Task inputs

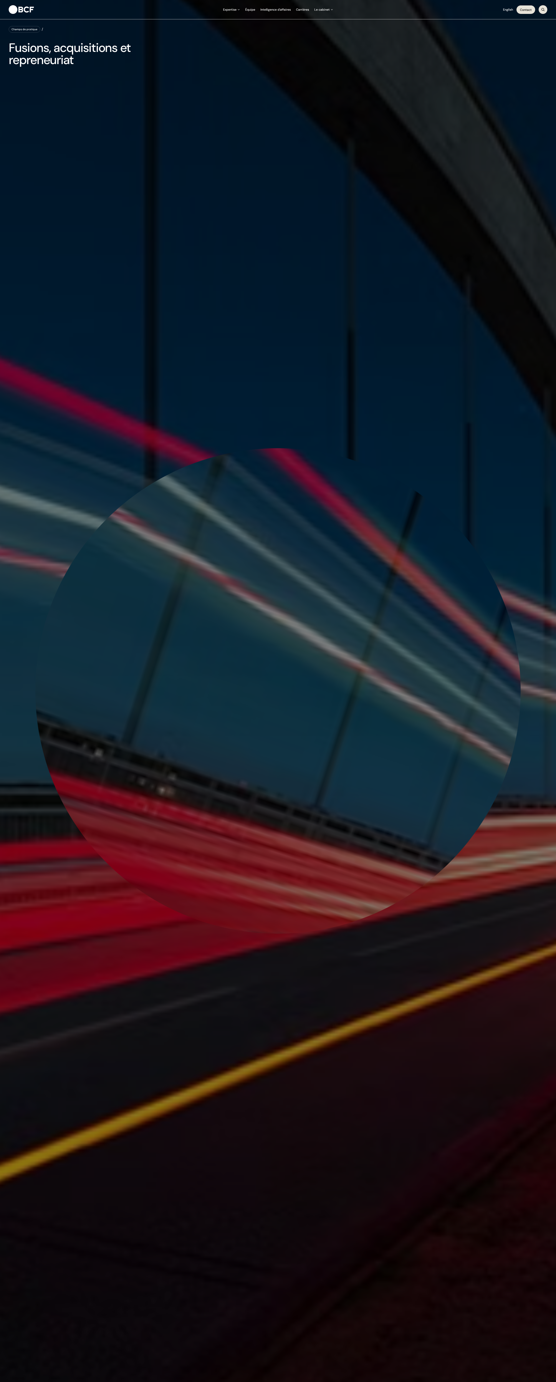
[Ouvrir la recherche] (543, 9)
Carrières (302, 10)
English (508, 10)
==
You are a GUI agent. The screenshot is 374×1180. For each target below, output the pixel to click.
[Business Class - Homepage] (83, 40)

Work to be completed
Take the data from the line that has "You are a GUI" through the line that has "[Business Class - Homepage] (83, 40)", and write those lines out again with "point" substituted for "pixel" and nothing else altered.

Finished answer
You are a GUI agent. The screenshot is 374×1180. For each target below, output the point to click.
[Business Class - Homepage] (83, 40)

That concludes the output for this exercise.